begin PROVIDED DATA
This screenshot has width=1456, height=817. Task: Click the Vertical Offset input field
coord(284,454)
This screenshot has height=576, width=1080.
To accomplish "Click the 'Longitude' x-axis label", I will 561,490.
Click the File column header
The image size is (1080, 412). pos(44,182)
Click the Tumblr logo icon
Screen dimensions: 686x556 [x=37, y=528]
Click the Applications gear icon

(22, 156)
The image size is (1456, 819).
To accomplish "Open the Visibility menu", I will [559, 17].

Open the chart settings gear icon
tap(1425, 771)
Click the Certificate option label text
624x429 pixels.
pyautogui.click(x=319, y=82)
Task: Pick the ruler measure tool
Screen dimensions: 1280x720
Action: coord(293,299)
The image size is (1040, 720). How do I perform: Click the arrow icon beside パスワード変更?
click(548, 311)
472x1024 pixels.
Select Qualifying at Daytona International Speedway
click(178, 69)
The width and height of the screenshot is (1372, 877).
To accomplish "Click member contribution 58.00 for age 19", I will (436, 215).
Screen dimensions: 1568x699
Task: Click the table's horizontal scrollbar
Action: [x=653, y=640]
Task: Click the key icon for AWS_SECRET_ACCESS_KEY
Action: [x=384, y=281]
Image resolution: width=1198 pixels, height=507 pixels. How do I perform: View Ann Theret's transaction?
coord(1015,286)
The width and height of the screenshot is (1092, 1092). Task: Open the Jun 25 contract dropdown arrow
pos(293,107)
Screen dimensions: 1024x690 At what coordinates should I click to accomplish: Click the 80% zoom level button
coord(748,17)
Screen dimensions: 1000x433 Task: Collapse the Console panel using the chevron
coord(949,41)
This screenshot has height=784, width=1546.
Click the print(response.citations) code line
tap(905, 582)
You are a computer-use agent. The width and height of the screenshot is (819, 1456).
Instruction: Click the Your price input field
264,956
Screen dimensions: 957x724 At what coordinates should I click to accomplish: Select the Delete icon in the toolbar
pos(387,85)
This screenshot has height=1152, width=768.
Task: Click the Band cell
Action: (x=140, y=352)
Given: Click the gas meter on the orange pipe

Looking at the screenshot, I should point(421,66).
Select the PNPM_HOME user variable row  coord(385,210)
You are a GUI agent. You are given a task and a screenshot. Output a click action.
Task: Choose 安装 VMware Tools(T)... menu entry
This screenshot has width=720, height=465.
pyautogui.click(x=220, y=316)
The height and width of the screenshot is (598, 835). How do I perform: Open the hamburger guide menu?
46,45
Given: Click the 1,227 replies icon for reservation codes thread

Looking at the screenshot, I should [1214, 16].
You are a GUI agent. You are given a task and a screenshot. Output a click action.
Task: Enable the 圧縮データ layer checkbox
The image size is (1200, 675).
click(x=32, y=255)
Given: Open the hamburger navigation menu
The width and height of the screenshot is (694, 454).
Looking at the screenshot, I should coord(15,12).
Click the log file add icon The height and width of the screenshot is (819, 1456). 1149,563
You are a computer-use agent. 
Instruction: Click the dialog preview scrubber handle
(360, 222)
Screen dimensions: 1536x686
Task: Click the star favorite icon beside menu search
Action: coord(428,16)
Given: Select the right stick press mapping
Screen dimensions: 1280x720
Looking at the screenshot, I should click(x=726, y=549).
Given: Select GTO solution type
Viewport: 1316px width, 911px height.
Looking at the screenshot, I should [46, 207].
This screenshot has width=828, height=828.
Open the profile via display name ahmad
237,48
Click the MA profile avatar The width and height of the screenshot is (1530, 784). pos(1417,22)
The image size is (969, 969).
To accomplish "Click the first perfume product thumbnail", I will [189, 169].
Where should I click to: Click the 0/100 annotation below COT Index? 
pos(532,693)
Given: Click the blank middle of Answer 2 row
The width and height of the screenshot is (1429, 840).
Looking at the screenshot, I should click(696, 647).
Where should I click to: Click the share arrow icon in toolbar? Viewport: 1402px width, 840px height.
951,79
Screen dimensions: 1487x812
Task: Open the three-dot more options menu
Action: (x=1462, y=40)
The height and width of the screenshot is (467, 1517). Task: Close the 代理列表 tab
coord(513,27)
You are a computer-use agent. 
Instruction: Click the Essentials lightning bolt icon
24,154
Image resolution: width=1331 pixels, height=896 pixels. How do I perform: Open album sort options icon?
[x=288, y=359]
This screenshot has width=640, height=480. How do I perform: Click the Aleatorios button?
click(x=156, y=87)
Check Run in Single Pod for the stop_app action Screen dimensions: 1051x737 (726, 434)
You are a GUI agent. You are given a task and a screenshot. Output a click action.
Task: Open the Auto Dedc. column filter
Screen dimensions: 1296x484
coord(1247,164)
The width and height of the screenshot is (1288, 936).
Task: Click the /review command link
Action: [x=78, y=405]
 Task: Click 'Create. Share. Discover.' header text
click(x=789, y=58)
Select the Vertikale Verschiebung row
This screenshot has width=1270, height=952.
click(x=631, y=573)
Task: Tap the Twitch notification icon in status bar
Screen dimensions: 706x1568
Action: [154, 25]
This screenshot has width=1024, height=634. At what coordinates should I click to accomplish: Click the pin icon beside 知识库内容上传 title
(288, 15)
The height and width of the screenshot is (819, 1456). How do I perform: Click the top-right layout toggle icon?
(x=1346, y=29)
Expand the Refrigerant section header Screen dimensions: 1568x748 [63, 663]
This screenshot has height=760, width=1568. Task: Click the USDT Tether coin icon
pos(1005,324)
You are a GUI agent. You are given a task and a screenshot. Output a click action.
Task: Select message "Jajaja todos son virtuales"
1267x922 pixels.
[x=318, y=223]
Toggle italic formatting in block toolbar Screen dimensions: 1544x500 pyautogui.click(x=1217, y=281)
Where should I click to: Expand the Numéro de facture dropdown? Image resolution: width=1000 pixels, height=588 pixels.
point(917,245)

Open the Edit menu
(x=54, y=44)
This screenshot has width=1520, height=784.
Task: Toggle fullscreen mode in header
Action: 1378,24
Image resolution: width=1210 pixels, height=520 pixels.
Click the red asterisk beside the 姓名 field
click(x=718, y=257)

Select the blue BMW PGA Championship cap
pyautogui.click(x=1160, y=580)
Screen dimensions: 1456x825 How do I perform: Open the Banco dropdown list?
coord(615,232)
end PROVIDED DATA
### DO THIS
Copy the rows word for word, beginning at the line containing "Click the Certificate option label text" and ending after the line containing "click(178, 69)".

### FULL OUTPUT
Click the Certificate option label text
624x429 pixels.
pyautogui.click(x=319, y=82)
Task: Pick the ruler measure tool
Screen dimensions: 1280x720
Action: coord(293,299)
The image size is (1040, 720). How do I perform: Click the arrow icon beside パスワード変更?
click(548, 311)
472x1024 pixels.
Select Qualifying at Daytona International Speedway
click(178, 69)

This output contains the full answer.